Such is Dante's greatness that the dying-away of the Catholic theology he dramatises in the Divine Comedy does nothing to diminish his attraction for poets, translators and other readers. As Shakespeare is to drama, so Dante is to poetry: a star shedding light everywhere. Of the poem's three parts, the Inferno is the most popular. Hell seems of particular interest in an unbelieving age, perhaps because it offers a structure in which to contemplate folly – and also contains the most interesting characters. In comparison, the road to paradise can seem less compelling. Clive James seeks to correct this imbalance.

Translators approaching Dante must make some formal decisions at the outset. Will they try to reproduce the poem's terza rima, the ever-moving ABABCBCDC etc rhyming tercets? Eleven syllables? Iambic pentameter, rhymed or unrhymed? Free verse? What of the poem's decorum, its dignity, its presiding tones? How to make a version neither anachronistically modern nor fake-medieval? And will there be line - or at any rate stanza- equivalence between the original and the translation?

Clive James comes to the Comedy with two important attributes: many years' study of the poem, and an impressively accomplished verse technique. That technique has sometimes outgunned his own poems, as if he has needed a greater sense of friction with his material. In scale and difficulty, the Comedy presents a suitable challenge, and hearteningly it is sound as much as sense that concerns him.

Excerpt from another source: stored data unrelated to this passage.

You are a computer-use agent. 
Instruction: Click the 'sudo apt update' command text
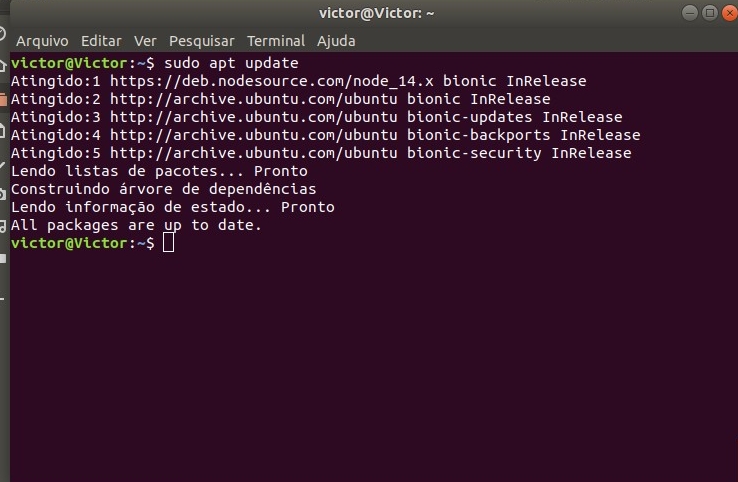click(231, 63)
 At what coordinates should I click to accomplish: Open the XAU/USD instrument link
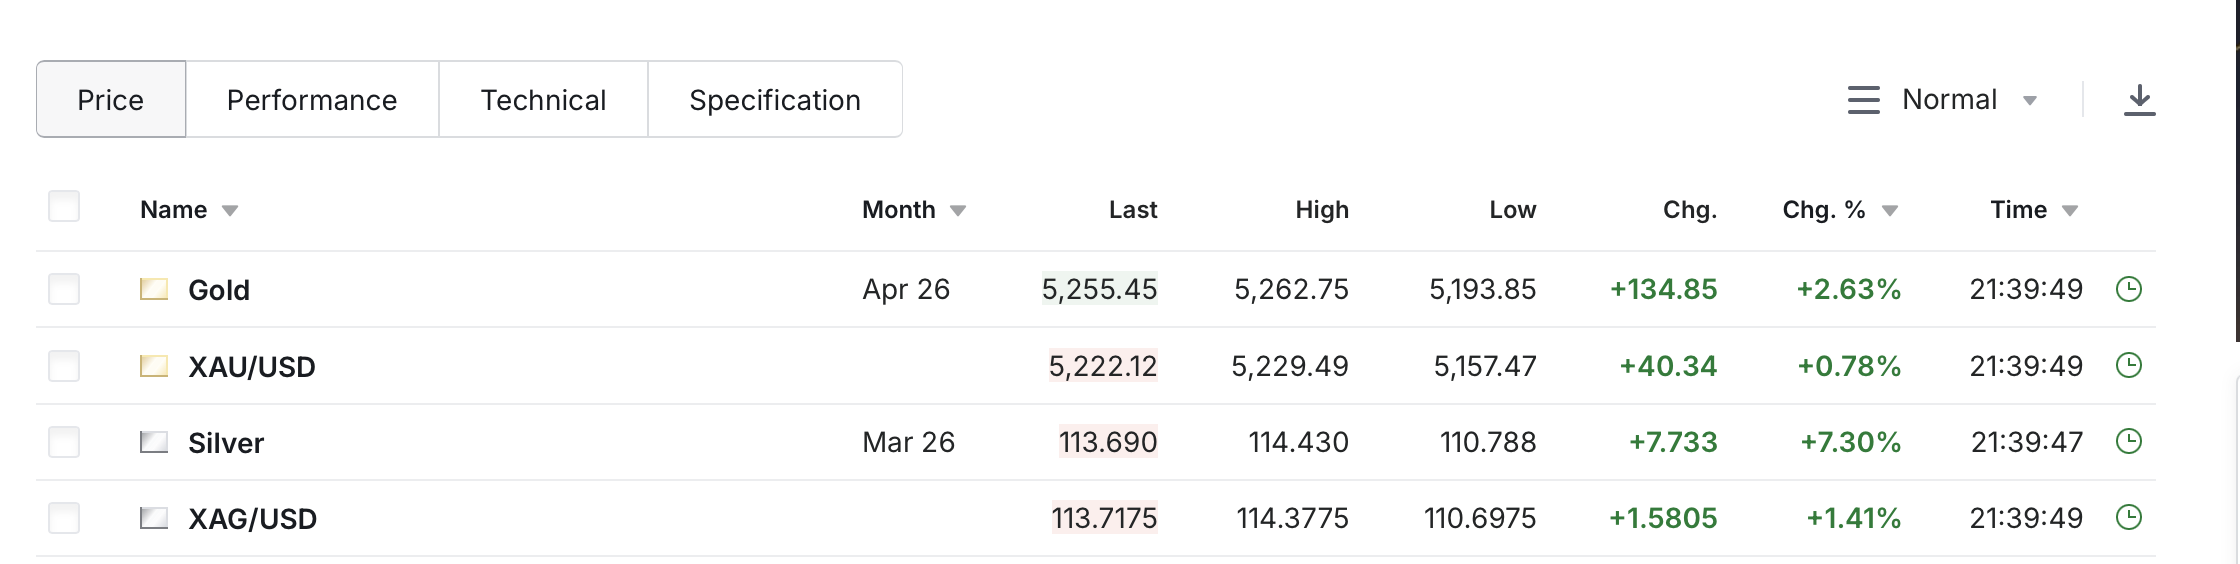[252, 367]
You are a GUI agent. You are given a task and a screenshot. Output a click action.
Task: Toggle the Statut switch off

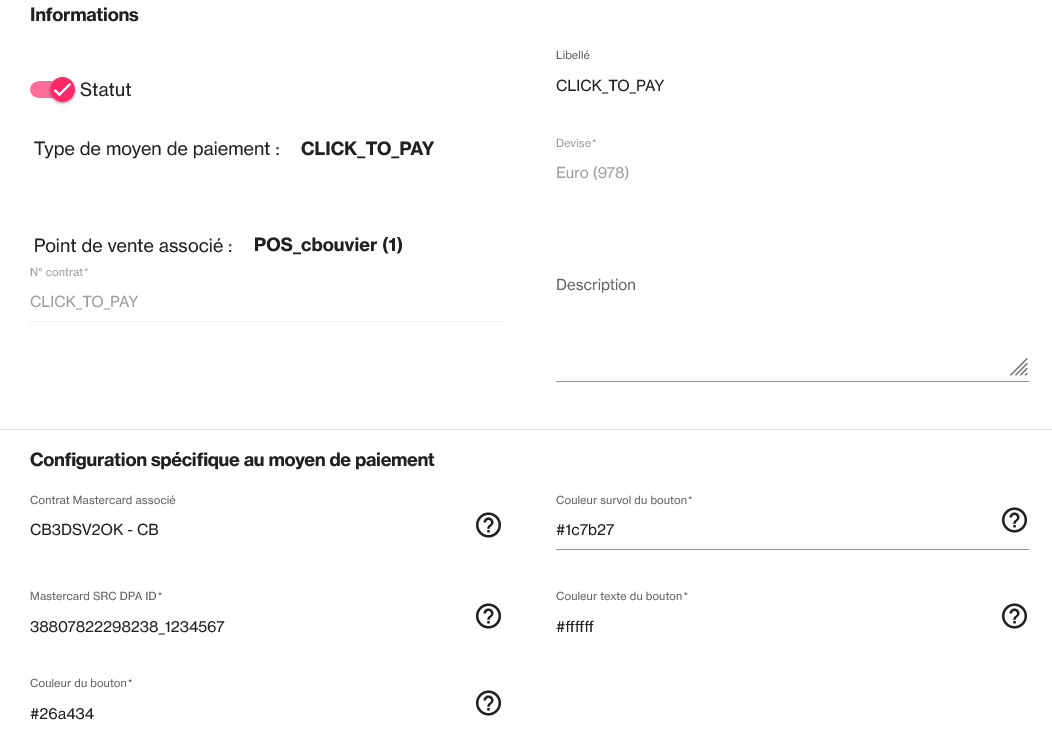coord(53,90)
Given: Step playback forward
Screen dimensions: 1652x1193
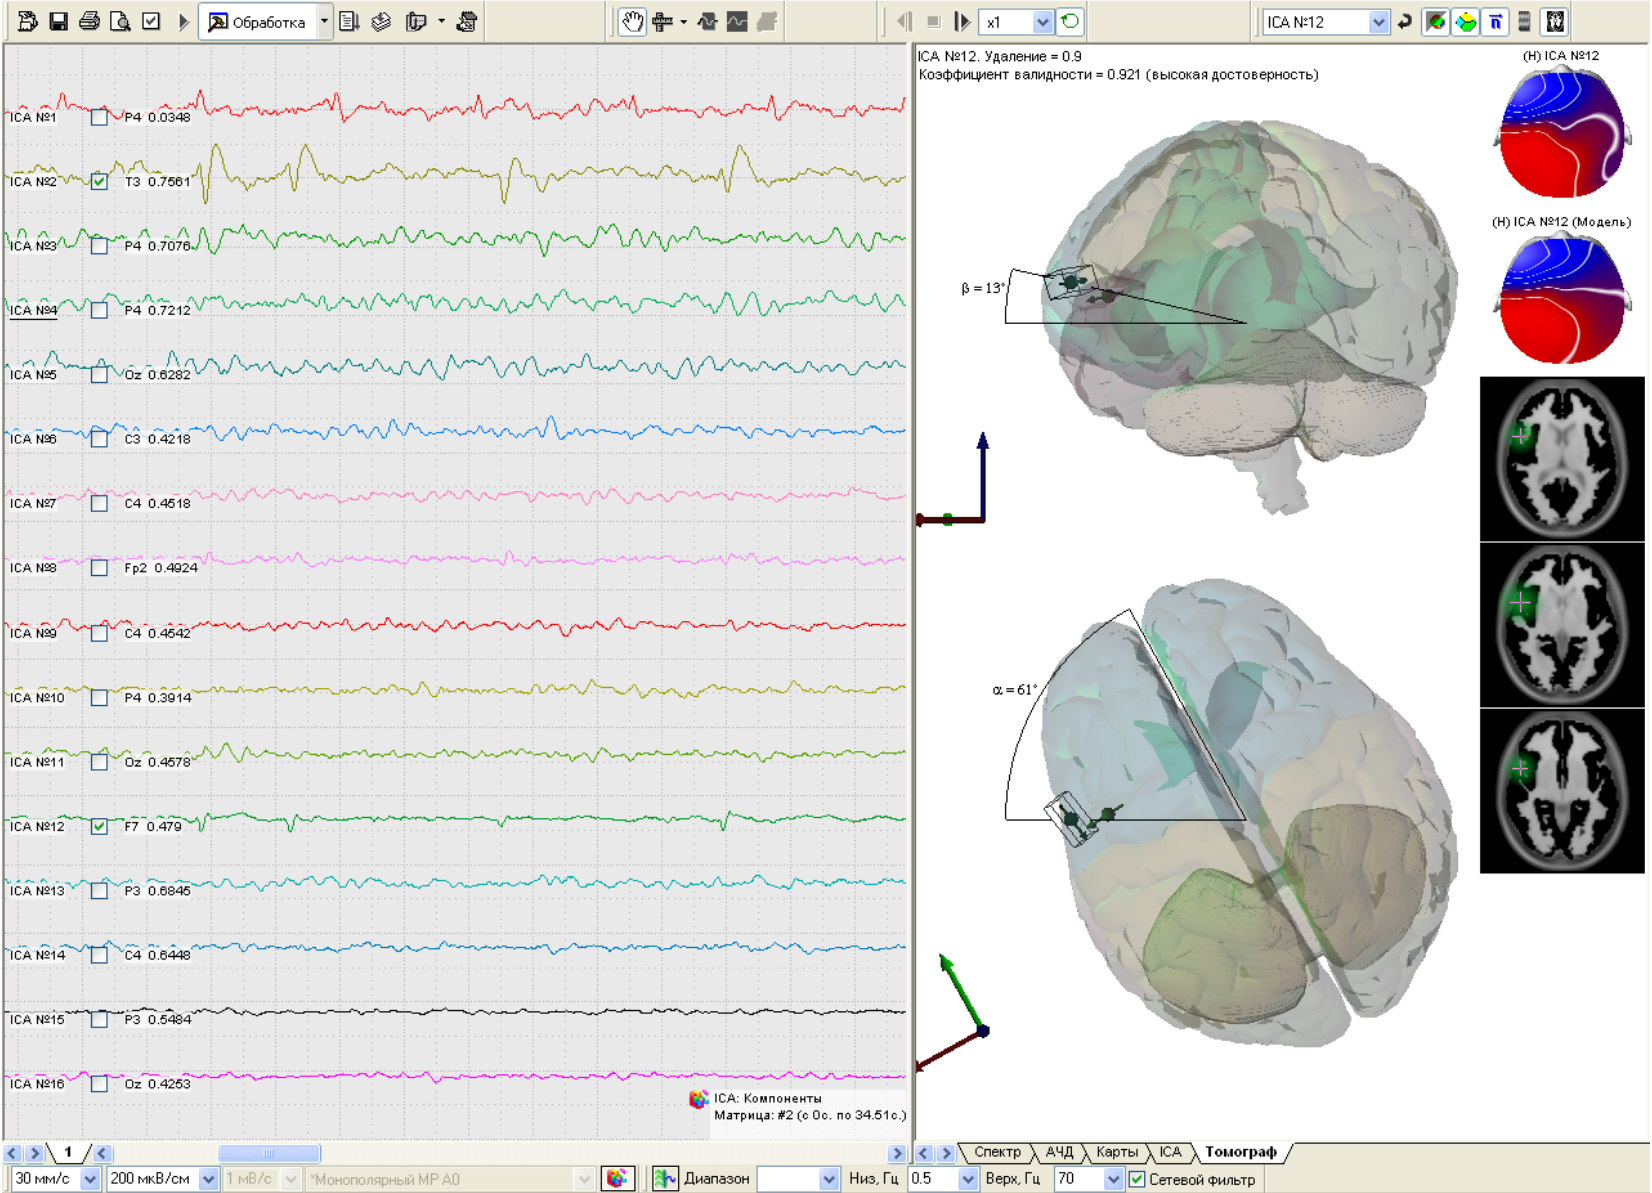Looking at the screenshot, I should tap(962, 21).
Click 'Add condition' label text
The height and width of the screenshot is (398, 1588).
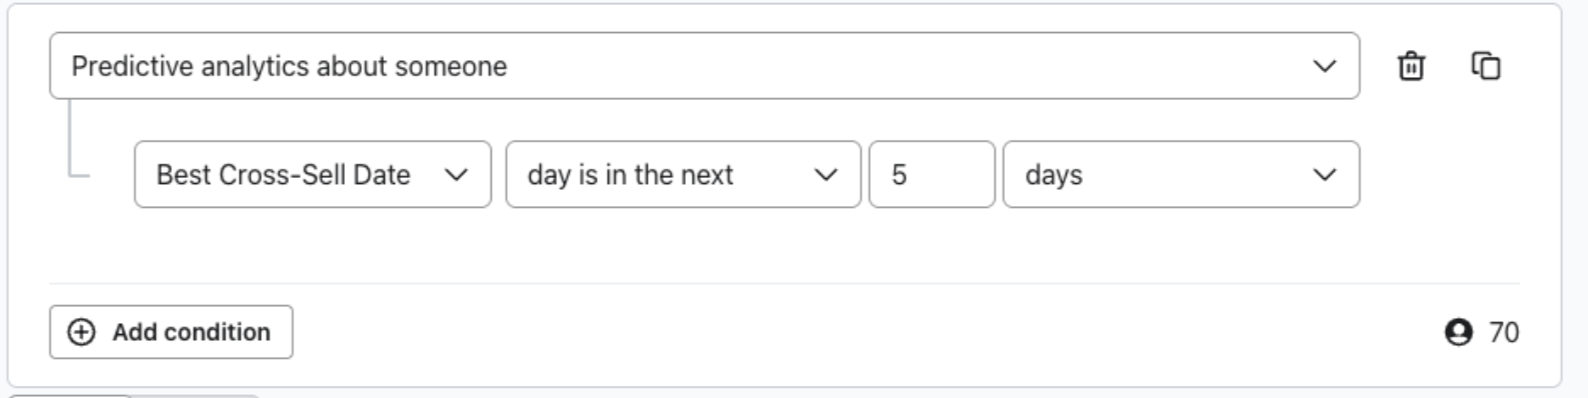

James writes in iambic pentameter, with full masculine rhymes throughout, and in rhyming quatrains rather than tercets. And he takes the further liberty, implied by this decision, of adding length to the original. For example, the 136 lines of Inferno Canto I become 173. He argues the case for this in his introduction: why should historical obscurities forbid the reader? People have probably been hanged for less. The reader who reads Dante is also capable of reading notes, or we are doomed.

The actual results include interesting interpolations but perhaps shed less new light than James supposes. In a note on the translation, Dennis Looney, scholar of Italian adds, "Anyone comparing this translation with the original may wonder at times why Dante didn't do this himself." Anyone? Speak for yourself. Looney seems to have no idea how poems are written. Dante wrote the poem the imagination gave him to write. Clive James's good friend, the late Peter Porter, greatly disliked Dante's world, but he would have roared with laughter at this barmy displacement of art by convenience. Not for the first time, Randall Jarrell's anecdote of the pig turning up at a bacon-judging competition comes to mind: what, the pig was asked, could it possibly know about bacon?

James, on the other hand, is a bacon expert. He can muster the powerful plainness which is so important to Dante, as when he turns on Florence, the birthplace that betrayed him: "Florence, rejoice! For you are grown so great/ Your wings beat proudly over land and sea,/ And even Hell proclaims your rich estate." The rhyme is exact, bitter and widely resonant. James also successfully negotiates the nightmarishly vivid set-piece where men and snakes are transformed into each other. He is emboldened to take a tonal risk at the end of Ulysses's account of his last, forbidden voyage beyond the Pillars of Hercules: "Three times the waters led/ Us in a circle. Fourth time, out of luck./ Stern high. Bow low, we went in. Overhead/ Somebody closed the sea, and we were dead."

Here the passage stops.